Desde hace un buen tiempo, el Instituto Fraser viene efectuando una encuesta anual que busca identificar aquellas jurisdicciones que tienen un clima de negocios más favorable para las inversiones mineras y aquellas que necesitan mejorar. Los resultados de la encuesta Fraser del 2014 se basan en respuestas de 485 empresas de exploración minera y de operaciones en desarrollo en 122 jurisdicciones.

La encuesta analizó 15 factores que contribuyen a la capacidad de una determinada jurisdicción para atraer inversiones mineras. Estos factores son: incertidumbre respecto a la administración e interpretación de las actuales regulaciones, incertidumbre relacionada con el medio ambiente, inconsistencia y duplicación de regulaciones, sistema legal, régimen tributario, incertidumbre relacionada con las comunidades, incertidumbre relacionada con áreas protegidas, calidad de la infraestructura, acuerdos socioeconómicos y con las comunidades, barreras comerciales, estabilidad política, regulaciones laborales, calidad de la información geológica, nivel de seguridad, y disponibilidad de mano de obra.

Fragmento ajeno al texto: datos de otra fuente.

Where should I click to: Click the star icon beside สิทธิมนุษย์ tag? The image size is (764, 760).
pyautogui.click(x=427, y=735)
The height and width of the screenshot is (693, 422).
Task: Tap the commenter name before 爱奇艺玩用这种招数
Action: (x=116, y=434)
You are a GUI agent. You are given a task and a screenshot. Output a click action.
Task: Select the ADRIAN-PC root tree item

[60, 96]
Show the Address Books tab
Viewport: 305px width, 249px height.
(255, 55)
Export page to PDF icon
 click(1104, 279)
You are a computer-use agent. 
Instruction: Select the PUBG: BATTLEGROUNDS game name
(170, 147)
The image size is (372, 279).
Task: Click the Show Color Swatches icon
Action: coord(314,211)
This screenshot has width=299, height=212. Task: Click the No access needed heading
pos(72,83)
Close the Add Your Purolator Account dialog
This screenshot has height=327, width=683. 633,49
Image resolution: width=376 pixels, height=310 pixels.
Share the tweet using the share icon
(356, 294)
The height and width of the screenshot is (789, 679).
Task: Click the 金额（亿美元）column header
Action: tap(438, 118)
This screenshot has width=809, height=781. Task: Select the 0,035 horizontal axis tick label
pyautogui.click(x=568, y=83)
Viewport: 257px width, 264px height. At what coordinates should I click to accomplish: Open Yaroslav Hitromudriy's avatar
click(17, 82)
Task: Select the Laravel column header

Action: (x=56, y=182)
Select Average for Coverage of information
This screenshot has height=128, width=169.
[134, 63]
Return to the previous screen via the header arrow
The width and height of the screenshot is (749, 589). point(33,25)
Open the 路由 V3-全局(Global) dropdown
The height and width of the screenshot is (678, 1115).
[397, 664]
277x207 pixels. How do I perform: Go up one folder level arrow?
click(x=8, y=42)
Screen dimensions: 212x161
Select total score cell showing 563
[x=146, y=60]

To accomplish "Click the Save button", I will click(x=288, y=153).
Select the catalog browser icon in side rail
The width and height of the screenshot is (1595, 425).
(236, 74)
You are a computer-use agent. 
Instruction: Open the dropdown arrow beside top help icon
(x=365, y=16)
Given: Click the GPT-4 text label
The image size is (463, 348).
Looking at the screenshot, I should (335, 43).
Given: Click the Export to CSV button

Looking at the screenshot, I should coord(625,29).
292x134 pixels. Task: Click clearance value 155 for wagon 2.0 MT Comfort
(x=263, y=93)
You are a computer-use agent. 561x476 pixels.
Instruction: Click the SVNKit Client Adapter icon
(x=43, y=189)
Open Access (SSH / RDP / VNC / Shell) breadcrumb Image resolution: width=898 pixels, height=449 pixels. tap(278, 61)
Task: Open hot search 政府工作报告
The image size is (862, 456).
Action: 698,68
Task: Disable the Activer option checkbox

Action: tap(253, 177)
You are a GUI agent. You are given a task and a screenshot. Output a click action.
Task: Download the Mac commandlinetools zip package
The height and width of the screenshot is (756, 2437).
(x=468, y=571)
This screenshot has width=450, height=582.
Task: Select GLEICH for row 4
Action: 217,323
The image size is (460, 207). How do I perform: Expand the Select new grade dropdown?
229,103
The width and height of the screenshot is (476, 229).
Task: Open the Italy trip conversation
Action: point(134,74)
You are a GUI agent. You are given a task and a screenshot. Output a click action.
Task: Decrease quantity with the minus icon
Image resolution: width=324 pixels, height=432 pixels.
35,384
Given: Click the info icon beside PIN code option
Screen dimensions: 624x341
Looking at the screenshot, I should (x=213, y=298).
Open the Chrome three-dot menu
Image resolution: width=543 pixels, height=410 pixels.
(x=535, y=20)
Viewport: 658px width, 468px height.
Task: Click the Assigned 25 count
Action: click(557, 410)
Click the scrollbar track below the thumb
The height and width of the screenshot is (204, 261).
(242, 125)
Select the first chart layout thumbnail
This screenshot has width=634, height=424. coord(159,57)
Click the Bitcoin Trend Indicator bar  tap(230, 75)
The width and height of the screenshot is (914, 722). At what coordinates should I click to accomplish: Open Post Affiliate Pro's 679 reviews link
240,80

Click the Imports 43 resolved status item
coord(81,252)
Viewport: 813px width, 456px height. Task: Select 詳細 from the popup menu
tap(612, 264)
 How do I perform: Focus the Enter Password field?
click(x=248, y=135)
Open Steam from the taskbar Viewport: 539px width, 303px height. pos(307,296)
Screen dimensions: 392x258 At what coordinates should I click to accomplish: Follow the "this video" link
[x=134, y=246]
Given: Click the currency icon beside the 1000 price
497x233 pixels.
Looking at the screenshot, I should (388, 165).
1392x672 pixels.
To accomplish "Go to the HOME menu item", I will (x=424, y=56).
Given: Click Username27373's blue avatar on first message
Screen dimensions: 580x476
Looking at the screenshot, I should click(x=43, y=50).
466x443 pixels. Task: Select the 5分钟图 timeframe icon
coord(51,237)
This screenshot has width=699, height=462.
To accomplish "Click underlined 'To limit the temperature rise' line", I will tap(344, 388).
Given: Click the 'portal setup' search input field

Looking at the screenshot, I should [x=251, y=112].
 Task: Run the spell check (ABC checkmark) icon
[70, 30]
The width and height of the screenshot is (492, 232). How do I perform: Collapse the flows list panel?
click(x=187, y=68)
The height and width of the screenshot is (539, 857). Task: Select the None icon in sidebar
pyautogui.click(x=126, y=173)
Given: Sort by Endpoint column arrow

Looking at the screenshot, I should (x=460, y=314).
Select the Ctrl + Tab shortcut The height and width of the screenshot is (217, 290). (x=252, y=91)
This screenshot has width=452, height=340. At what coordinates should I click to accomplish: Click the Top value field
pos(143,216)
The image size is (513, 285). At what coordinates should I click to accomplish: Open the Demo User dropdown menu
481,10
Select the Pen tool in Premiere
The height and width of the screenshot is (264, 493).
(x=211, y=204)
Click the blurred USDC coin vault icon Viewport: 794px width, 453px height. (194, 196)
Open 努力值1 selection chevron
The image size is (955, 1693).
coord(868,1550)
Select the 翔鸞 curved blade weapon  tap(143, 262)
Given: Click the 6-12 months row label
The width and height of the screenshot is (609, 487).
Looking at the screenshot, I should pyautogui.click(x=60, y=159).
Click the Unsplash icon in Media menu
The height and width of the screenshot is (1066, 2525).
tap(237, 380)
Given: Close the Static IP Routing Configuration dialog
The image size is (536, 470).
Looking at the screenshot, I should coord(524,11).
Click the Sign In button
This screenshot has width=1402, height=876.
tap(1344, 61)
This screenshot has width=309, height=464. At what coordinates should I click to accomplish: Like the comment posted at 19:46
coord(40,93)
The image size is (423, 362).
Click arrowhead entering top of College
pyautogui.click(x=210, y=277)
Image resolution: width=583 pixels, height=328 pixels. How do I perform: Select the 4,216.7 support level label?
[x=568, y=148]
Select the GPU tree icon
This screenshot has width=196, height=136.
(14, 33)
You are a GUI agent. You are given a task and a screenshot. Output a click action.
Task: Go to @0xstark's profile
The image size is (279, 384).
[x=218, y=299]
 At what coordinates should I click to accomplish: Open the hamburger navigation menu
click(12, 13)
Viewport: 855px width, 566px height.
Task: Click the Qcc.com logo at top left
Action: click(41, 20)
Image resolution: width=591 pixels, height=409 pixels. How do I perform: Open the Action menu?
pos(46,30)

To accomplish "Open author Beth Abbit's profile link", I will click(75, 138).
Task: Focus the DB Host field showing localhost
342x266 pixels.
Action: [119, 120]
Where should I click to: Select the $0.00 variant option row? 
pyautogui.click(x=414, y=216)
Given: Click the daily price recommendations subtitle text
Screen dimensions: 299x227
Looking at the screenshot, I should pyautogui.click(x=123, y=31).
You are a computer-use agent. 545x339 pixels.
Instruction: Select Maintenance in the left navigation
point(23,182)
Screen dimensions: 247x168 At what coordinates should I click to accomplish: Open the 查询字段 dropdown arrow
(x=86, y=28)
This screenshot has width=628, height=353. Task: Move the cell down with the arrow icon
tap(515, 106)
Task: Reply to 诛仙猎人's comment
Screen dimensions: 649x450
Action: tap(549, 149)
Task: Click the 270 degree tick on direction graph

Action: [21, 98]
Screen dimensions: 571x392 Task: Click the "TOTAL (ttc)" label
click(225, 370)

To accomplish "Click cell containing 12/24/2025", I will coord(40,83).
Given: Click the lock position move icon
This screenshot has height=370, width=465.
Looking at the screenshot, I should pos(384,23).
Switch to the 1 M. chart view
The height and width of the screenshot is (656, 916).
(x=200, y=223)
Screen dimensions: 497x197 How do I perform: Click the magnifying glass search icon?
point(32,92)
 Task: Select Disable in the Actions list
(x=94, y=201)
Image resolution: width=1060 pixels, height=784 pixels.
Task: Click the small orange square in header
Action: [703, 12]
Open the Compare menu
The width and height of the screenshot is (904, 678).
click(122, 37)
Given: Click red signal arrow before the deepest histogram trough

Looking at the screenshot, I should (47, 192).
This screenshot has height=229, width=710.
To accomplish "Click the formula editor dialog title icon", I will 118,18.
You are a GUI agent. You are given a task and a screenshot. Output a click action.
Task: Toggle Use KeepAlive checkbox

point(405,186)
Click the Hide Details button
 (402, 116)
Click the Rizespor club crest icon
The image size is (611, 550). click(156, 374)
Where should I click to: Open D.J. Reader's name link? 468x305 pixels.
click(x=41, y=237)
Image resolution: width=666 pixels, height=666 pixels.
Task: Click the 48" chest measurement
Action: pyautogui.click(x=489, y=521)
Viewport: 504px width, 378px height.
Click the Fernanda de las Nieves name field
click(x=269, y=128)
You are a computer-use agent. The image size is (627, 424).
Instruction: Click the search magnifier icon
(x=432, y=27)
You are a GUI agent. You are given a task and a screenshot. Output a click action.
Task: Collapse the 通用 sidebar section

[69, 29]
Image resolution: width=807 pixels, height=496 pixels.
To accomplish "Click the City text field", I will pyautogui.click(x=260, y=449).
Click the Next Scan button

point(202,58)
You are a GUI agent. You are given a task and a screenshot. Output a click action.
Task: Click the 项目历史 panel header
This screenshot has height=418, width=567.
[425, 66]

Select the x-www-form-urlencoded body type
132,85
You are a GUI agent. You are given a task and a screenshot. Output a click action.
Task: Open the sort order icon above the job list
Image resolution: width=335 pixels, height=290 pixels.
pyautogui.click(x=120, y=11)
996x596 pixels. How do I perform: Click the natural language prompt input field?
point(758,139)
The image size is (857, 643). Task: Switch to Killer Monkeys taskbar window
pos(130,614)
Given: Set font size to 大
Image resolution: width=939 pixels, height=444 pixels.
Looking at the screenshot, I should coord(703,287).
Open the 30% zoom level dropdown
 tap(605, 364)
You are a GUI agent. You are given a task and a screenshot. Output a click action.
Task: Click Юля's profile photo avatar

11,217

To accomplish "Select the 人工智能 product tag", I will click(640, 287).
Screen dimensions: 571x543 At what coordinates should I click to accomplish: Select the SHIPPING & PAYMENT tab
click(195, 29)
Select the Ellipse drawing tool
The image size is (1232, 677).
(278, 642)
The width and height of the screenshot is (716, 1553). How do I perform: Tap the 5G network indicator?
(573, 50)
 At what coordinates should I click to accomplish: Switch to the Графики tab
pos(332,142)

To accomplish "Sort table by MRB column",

Cada uno de los factores antes citados fue calificado en la escala de 1 a 5, siendo 1 una calificación que demuestra que se incentiva totalmente la inversión minera y 5 una en la que no hay ninguna clase de incentivo. A fin de poder hacer un ranking por jurisdicciones, el Instituto Fraser desarrolló un índice que resume los 15 factores antes señalados.

De acuerdo con este índice, el Perú subió del puesto 37 de 112 jurisdicciones al puesto 30 de 122 jurisdicciones, superando a todos los países de América a excepción de Chile (subió del puesto puesto 12/112 al 13/122) y México (subió del puesto 31/112 a 33/122). Si nos comparamos con otras jurisdicciones, somos superados por distintas jurisdicciones dentro de Canadá y Australia, dos países de África, Namibia (25) y Botswana (26), y ciertos países de Europa, tales como Finlandia (1), Irlanda (11) y Suecia (12).

Si entramos a más detalle, podremos observar que en términos de potencial minero e impuestos, el Perú tiene una ponderación bastante buena; sin embargo, existen otros factores en los cuales los resultados no nos son tan halagadores si nos medimos por ejemplo con Chile. En factores tales como incertidumbres sobre medio ambiente, inconsistencia y duplicación de regulaciones, calidad de la infraestructura (acceso a carreteras, disponibilidad de energía, etc.), seguridad (ataques criminales, etc.) y estabilidad política, nuestro vecino país nos ha sacado varios cuerpos de ventaja. Si nos centramos exclusivamente en infraestructura, un gran porcentaje de las empresas encuestadas considera que ésta es de mediana o baja calidad en el Perú, lo cual evidentemente afecta la rentabilidad de los proyectos mineros. Otro factor que ahuyenta la inversión en minería está relacionado con la incertidumbre política y la posición anti-minera que se observa en algunas regiones, por ejemplo, en Cajamarca.

El Perú ha sido y será un país minero por tradición. Cualquier desarrollo minero tiene un efecto dinamizador de la economía y significa crecimiento en el PBI del país. Tenemos el reto de poner en operación muchos proyectos que actualmente se encuentran detenidos o en una etapa de maduración incipiente. Para esto es necesario prestar atención a los aspectos analizados por el instituto Fraser y empezar a abordarlos de manera rápida y diligente.

Nuestro objetivo debería estar dirigido a lograr captar inversión minera que se destina a países como Chile y México. Tenemos el potencial para lograrlo, pero no vamos a tener éxito en la medida que no demostremos estabilidad política a través de una participación mayor del estado peruano, mejoremos aceleradamente la infraestructura nacional, garanticemos la seguridad de las empresas y personas que vienen a invertir, y encontremos la manera de entendernos con las comunidades aledañas y no solamente hagamos filantropía. Esto último es muy importante. Cualquier avance que logremos en estos aspectos van a hacer que mejoremos en el ranking del próximo año y, más importante aún, que lideremos la inversión minera en América.